Figura 2.8: Ilustração geométrica de como os efeitos são determinados a partir dos pontos experimentais do delineamento.
2.7 Testes de hipótese
Recordando que a expressão do modelo é \[ \begin{align*} \mu_{ijk} &= \mu + A_i + B_j + C_k + (AB)_{ik} + (AC)_{ik} + (BC)_{jk} + (ABC)_{ijk},\\ \end{align*} \] as hipóteses sobre o efeito dos termos experimentais são \[ \begin{align*} H_0^A&: A_i = 0 \,\,\forall i \quad \Rightarrow \quad H_0^A: \mu_{A+} - \mu_{A-} = 0\\ H_0^B&: B_j = 0 \,\,\forall j \quad \Rightarrow \quad H_0^B: \mu_{B+} - \mu_{B-} = 0\\ H_0^C&: C_k = 0 \,\,\forall k \quad \Rightarrow \quad H_0^C: \mu_{C+} - \mu_{C-} = 0\\ H_0^{AB}&: (AB)_{ij} = 0 \,\,\forall ij\\ & \vdots \\ H_0^{ABC}&: (ABC)_{ijk} = 0 \,\,\forall ijk\\ \end{align*} \]

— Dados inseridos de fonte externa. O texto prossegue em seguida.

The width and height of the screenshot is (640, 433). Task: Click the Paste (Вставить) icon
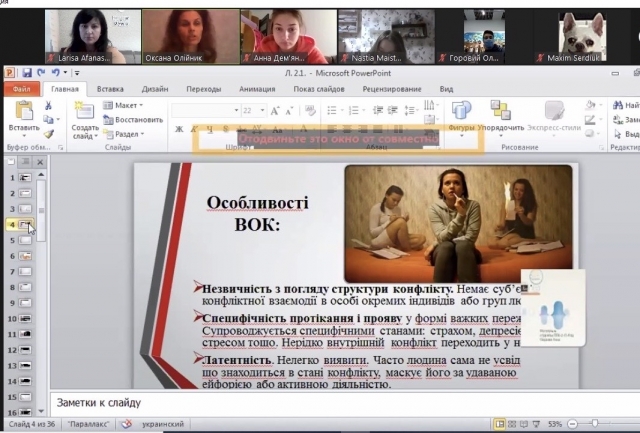pos(23,110)
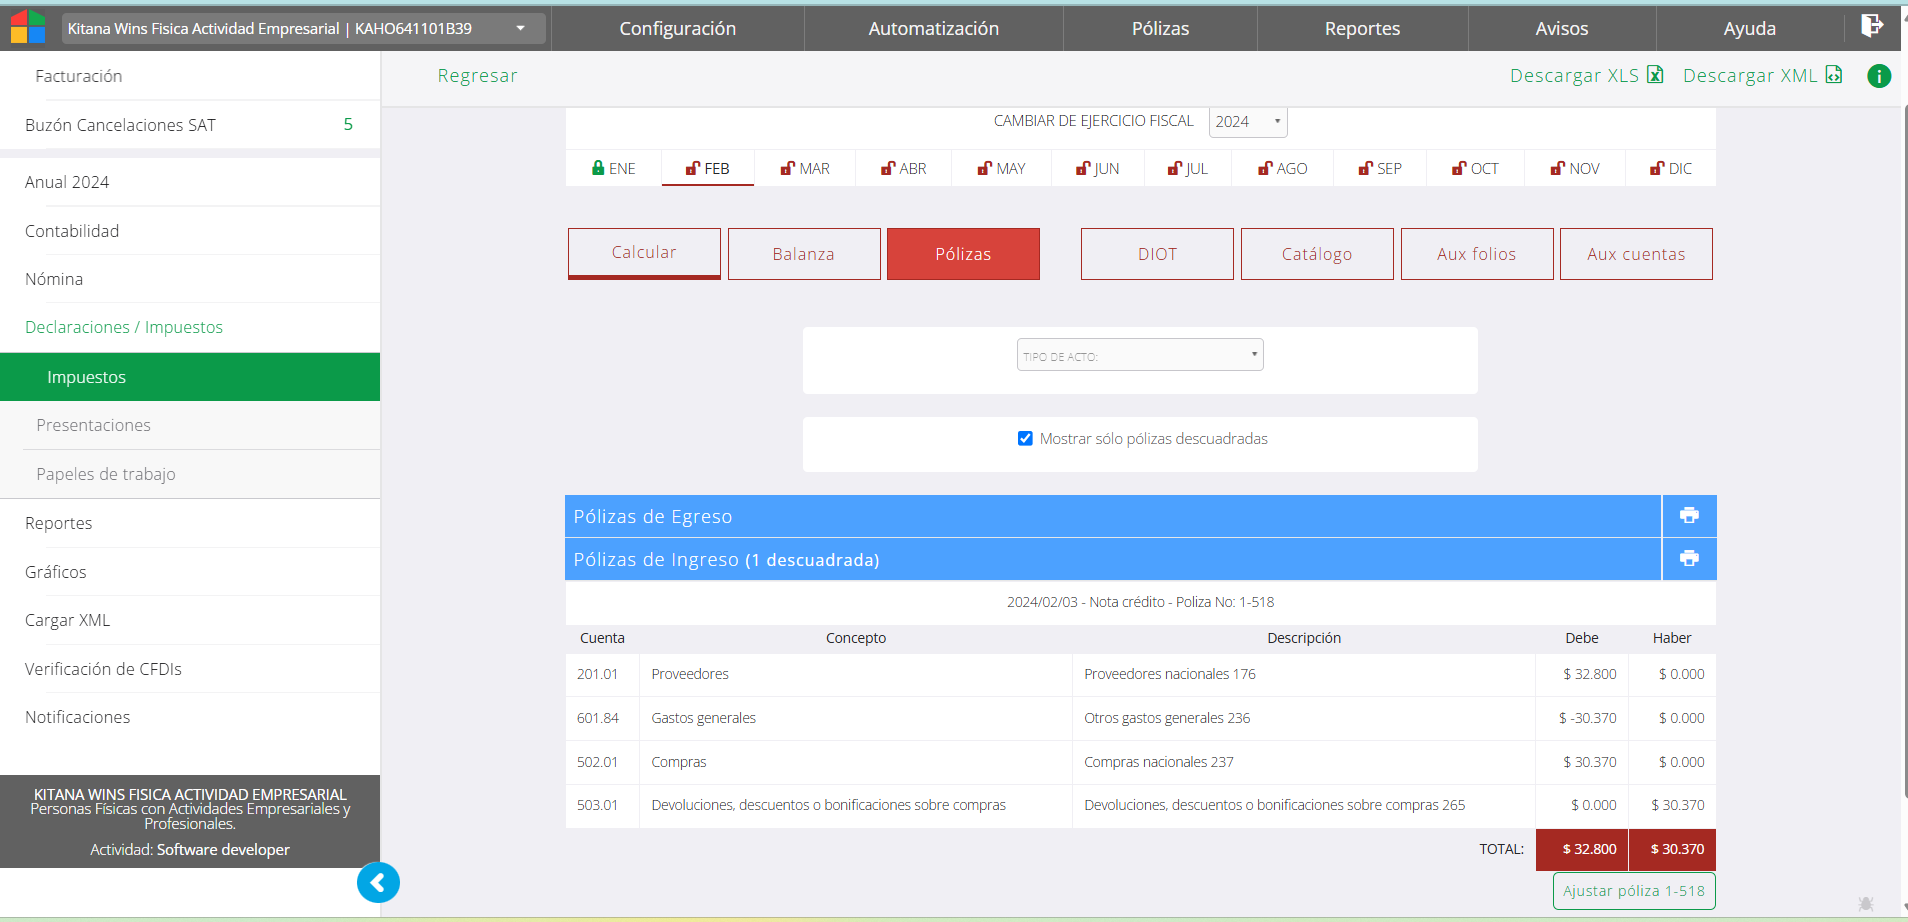Download the XML file
1908x922 pixels.
coord(1762,76)
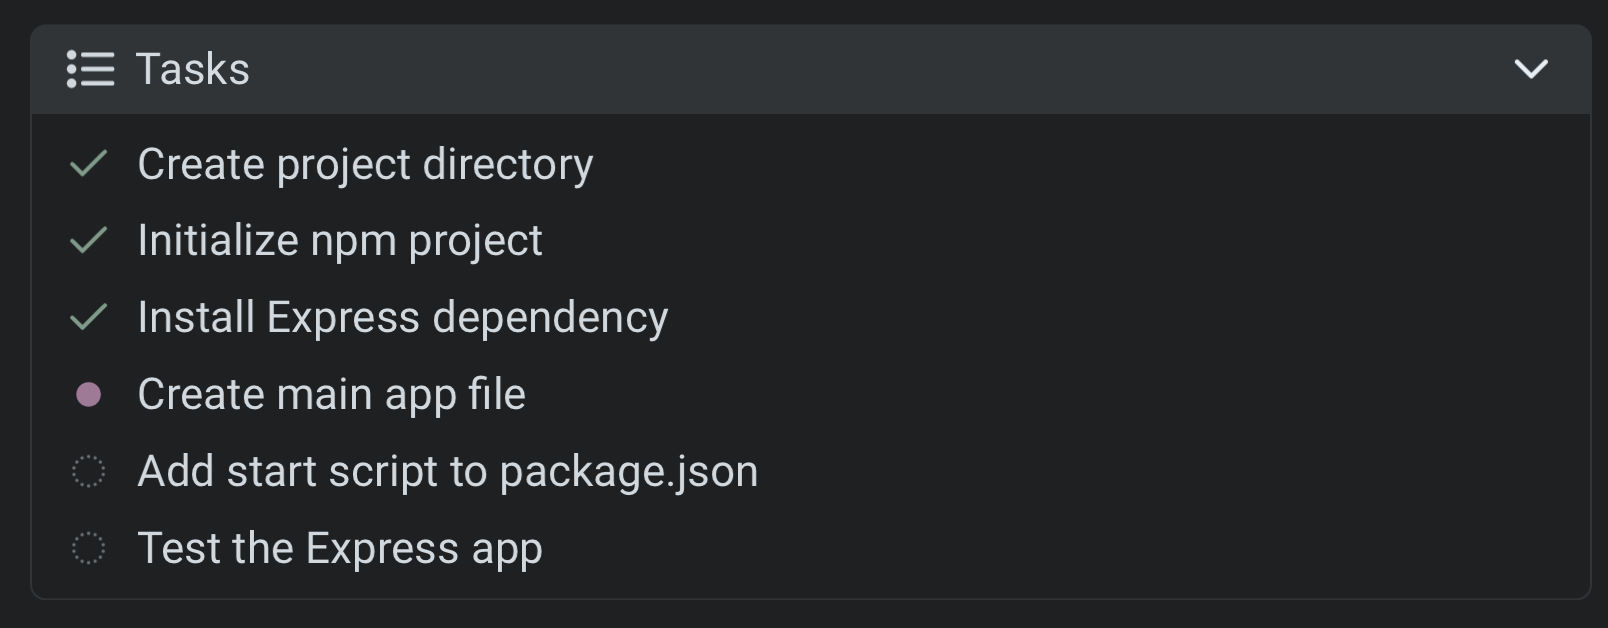Screen dimensions: 1608x628
Task: Click the word directory in first task
Action: coord(507,164)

Tais hipóteses tem um grau de liberdade cada. Elas podem ser igualmente testadas pela estatística \(F\) do quadro de análise de variância quando pela estatística \(t\) do quadro de resumo de parâmetros estimados. Lembre-se que para estatísticas de teste com 1 grau de liberdade, uma estatística \(t\) ao quadrado, \(t^2\), tem distribuição \(F\).
2.8 Somas de quadrados

Figura 2.9: Ilustração da obtenção da soma de quadrados de um efeito pelas expressões matriciais e sua redução em expressão baseada no quadrado do contraste entre médias.